And then – suddenly so it seemed - Hamlette was huge, too huge to roast, and we had to find a decent slaughterhouse for her. A humane slaughterhouse. I wanted to fly in Temple Grandin for the task, but she was busy.
CSB did some research and found an FDA-approved slaughterer (And very nice person) in Connecticut, and made Hamlette an appointment with her maker for the last day of August. Then arose the question of how Hamlette would get to the abattoir.
CSB toyed with the idea of asking his sister if one of her Bedford friends had a horse trailer we could borrow, but then decided against it. I thought it was a good plan. But no.
Then he rented a small closed U-haul trailer. He spoke with the man at the slaughterhouse, who said we were insane to think of bringing Hamlette that far in a closed trailer: she would pant, overheat and be DOA. And then we would have a dead pig but NO ham or bacon, because a dead pig cannot be slaughtered, not least because she is already dead.

So Chucker cancelled the U-Haul rental and cancelled the slaughter appointment. The next plan was to build a crate for Hamlette and put that on an open trailer. He remembered that Ned has a trailer and thought that would be a good thing because then he could bring Ned’s trailer over here right away, and build the crate on top of it.
But Ned’s trailer has Quebec license plates, no brake lights, no turn signals, and no lights at all. So we decided against Ned’s trailer.
But the fact of the Quebec plates made us start to worry about crossing state lines. Is it legal to cross state lines with a live pig for the purposes of slaughter? For any purpose? I have no idea. Should it be? Should it be more or less legal than crossing state lines with a minor for the purposes of sexual acts?
Apparently that is illegal.
So Chucker will have to build a subtle crate, a crate that does not have stenciled on it: LIVE PIG WITH NOT LONG TO LIVE. But also a crate with air holes, a comfortable crate Hamlette can travel in without undue stress.
He will build this crate inside her pigpen and start feeding her inside it so she gets comfy, and then we will lure her into it with food.
But how will we then get the crate (which itself won’t exactly be made of balsa wood) filled with a 300 lb pig onto the rented trailer?
With great effort.
CSB built the crate – quite a nice crate – and lined it with fresh wood shavings and made a gap in the fence around the pigpen, and situated the crate right there.
And then without any suggestion from us, Hamlette sauntered in. She likes it in there? All day long we have watched her go happily in and out of the crate that will transport her to the abattoir.
By the time this is over I may well be a vegetarian.
Then CSB went to pick up the rented trailer and drove all over the lawn to bring the trailer to the crate. The trailer has a ramp and we are thinking that we will coat the ramp with Vaseline and push the crate bearing Hamlette up the ramp and onto the trailer.

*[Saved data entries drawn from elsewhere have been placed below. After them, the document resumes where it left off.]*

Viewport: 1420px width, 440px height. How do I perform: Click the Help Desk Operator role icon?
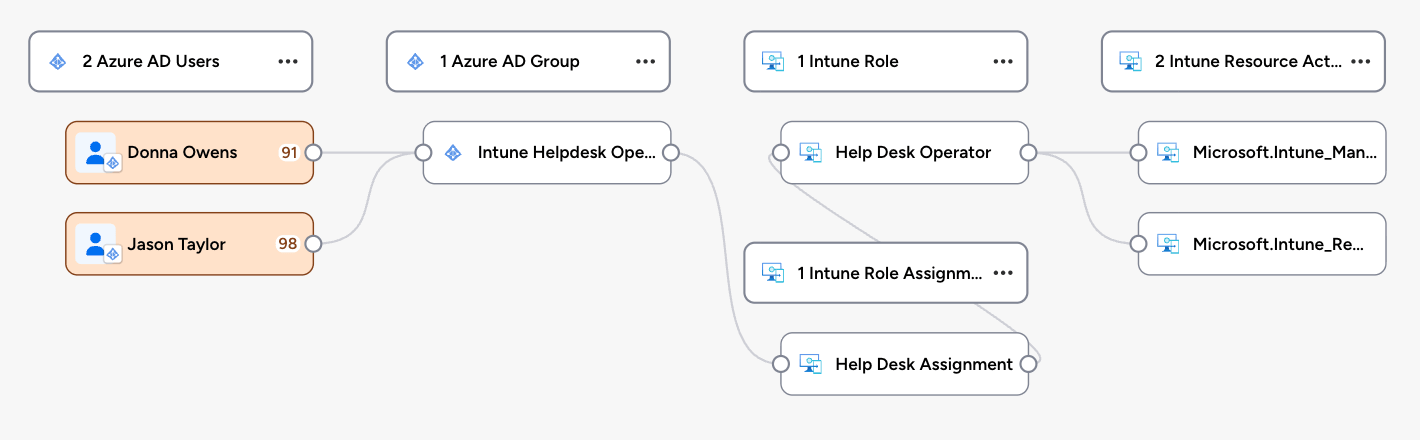tap(810, 153)
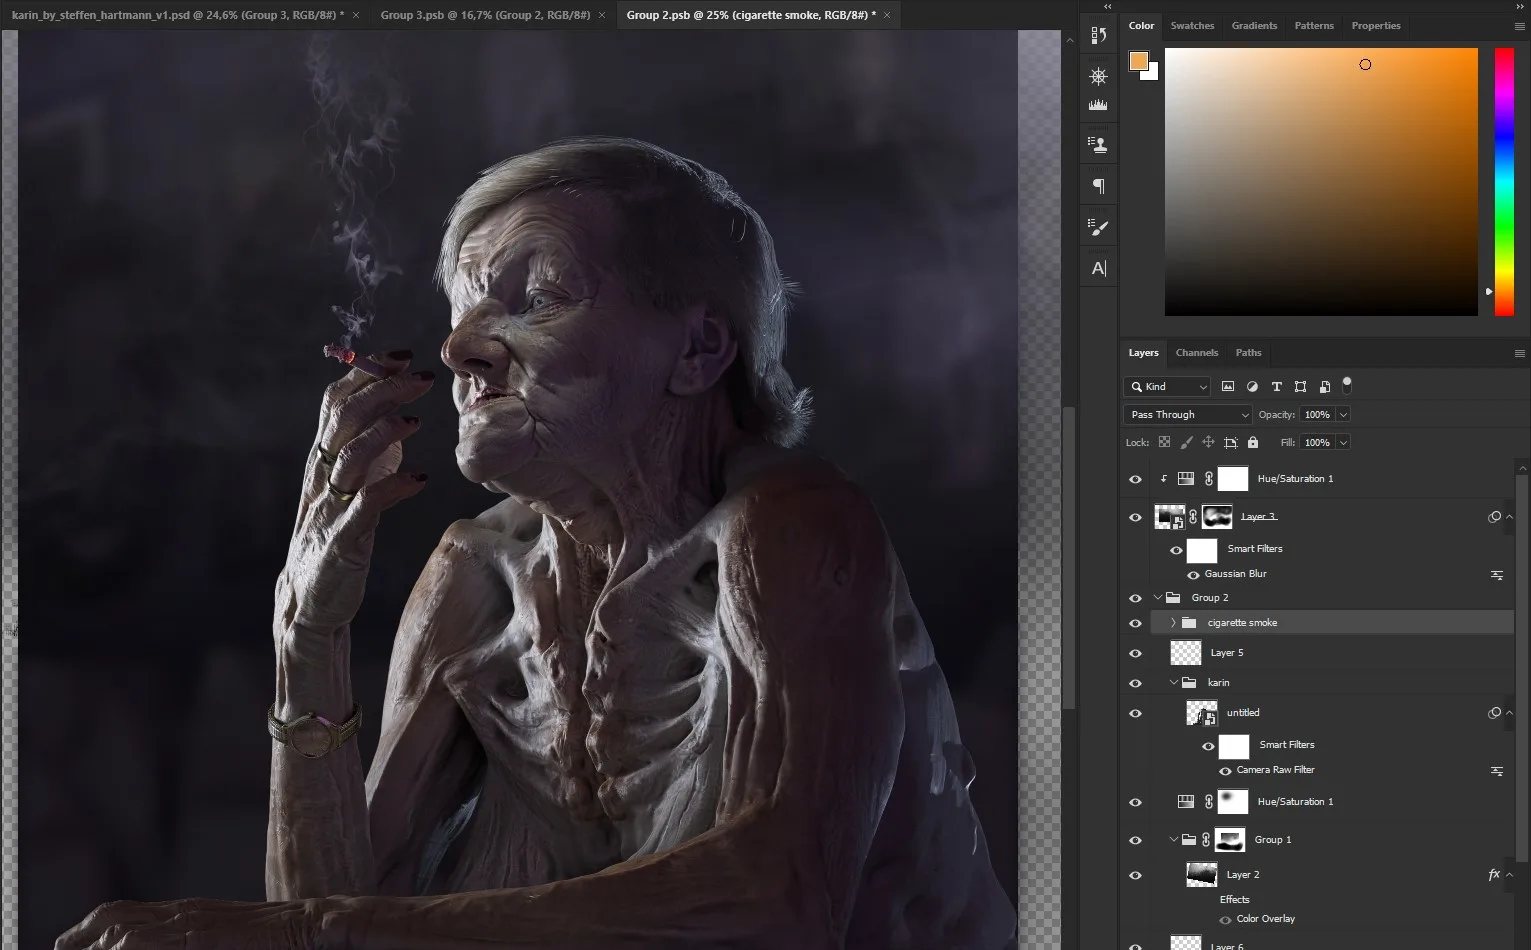Screen dimensions: 1531x950
Task: Open the History panel icon
Action: coord(1098,35)
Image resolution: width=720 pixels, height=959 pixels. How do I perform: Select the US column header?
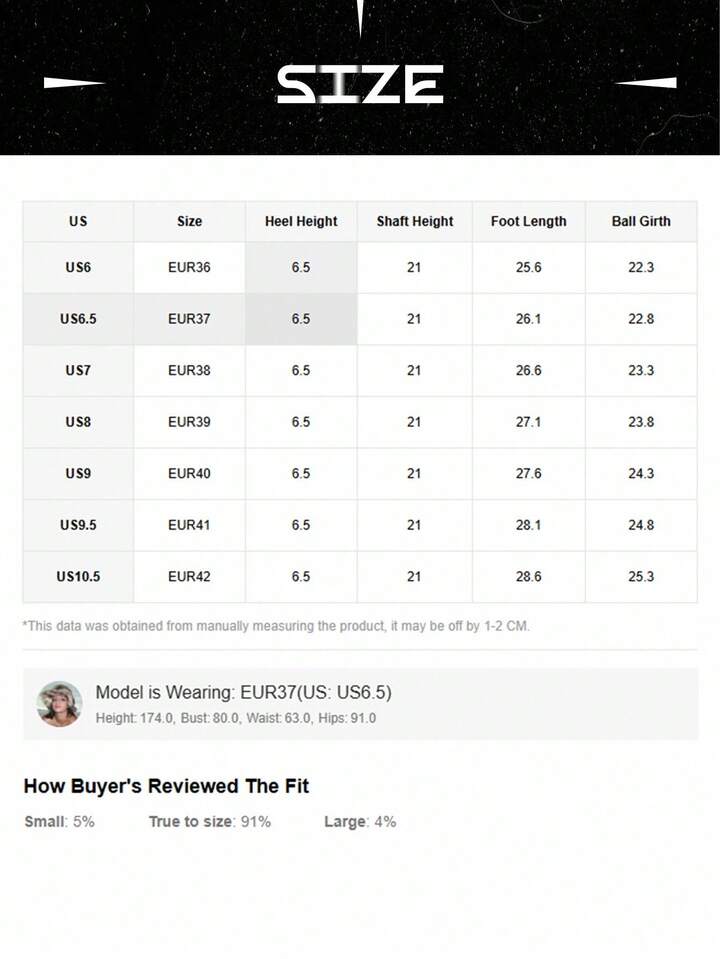click(78, 221)
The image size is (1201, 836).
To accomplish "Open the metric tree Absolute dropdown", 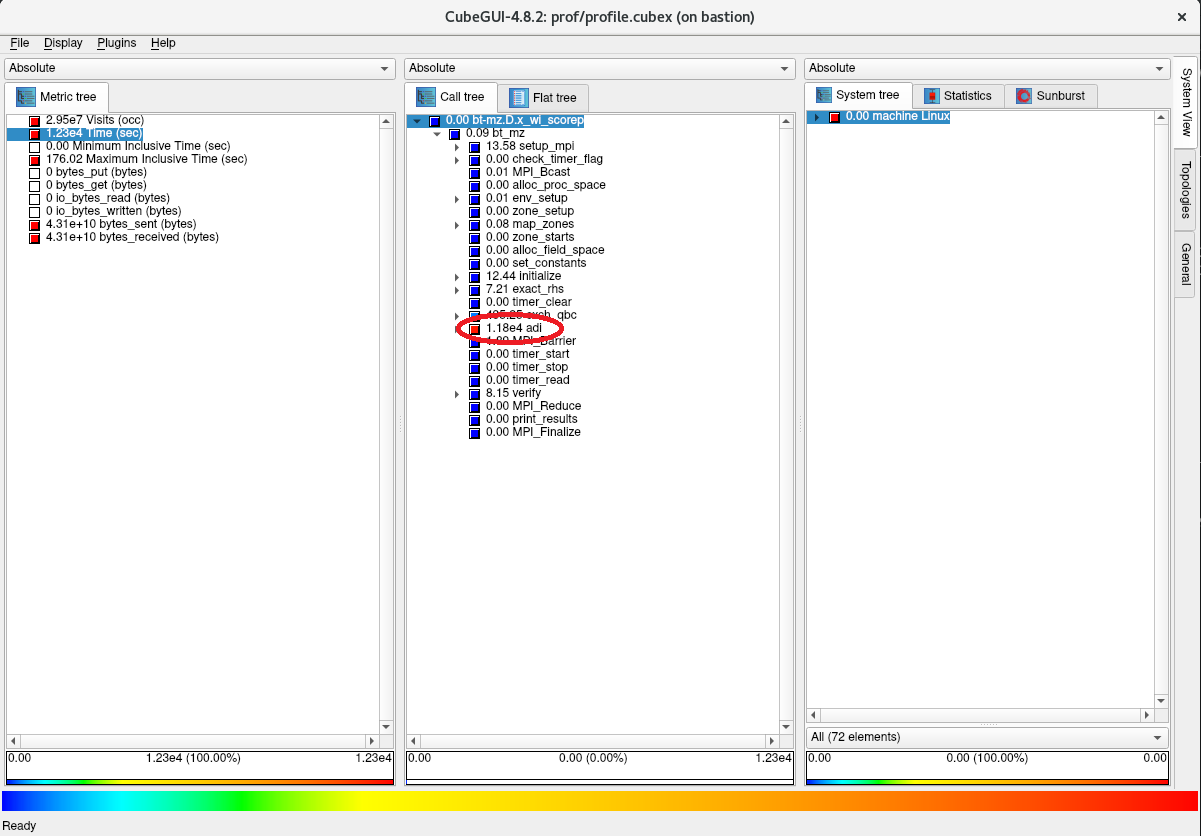I will (x=199, y=68).
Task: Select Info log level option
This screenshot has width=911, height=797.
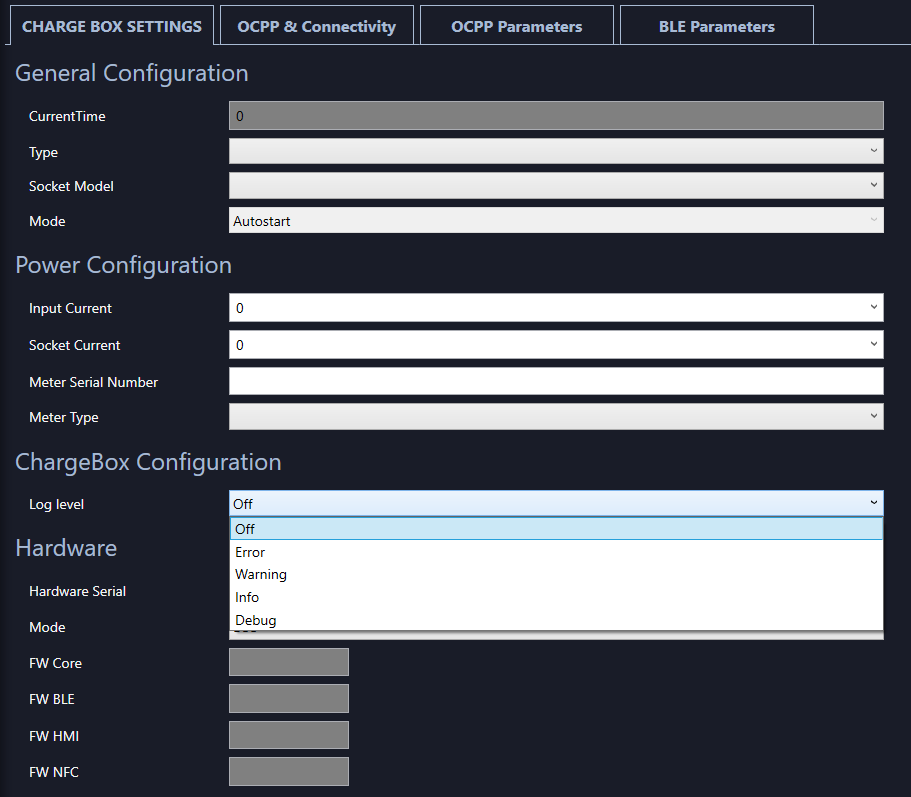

There is an element of the unknown about how well this process will work, not least because we really don’t know how much Hamlette weighs. In her piglet-hood CSB would pick her up to gauge her weight, as compared to the bale of peat moss. Obviously, the results would not pass FDA muster. She has long since gone past the weight and size to be hoisted, even by CSB. So we are placing bets on what she will prove to weigh once she arrives in Connecticut:
CSB came in the lowest at 225 lbs.
Honorable son bet 300 lbs.
I bet 310 lbs. Big.
Steve (who grew up on a farm in Iowa; probably has a clue) bet 280 lbs.
Mim, (who has a dramatic flair) bet the highest with 350 lbs.
Oscar (who grew up in EL Salvador) bet 250 lbs.

Well, the deed was done. After a sleepless night, CSB was out there this morning. He was a bundle of nerves. Hamlette, however, needed no coaxing to get into her comfy crate lined with wood shavings, with a stylish water bucket installed in the corner. In she went, as if she had known all along this is where it was all headed. CSB flipped up the door, and sealed up the crate. Then we pushed. And pulled. With Oscar’s help and a minimum of cursing (in deference to Hamlette’s sense of propriety) we pushed and pulled the crate onto the trailer, tied it down with ropes, just in case CSB encountered a tornado en route.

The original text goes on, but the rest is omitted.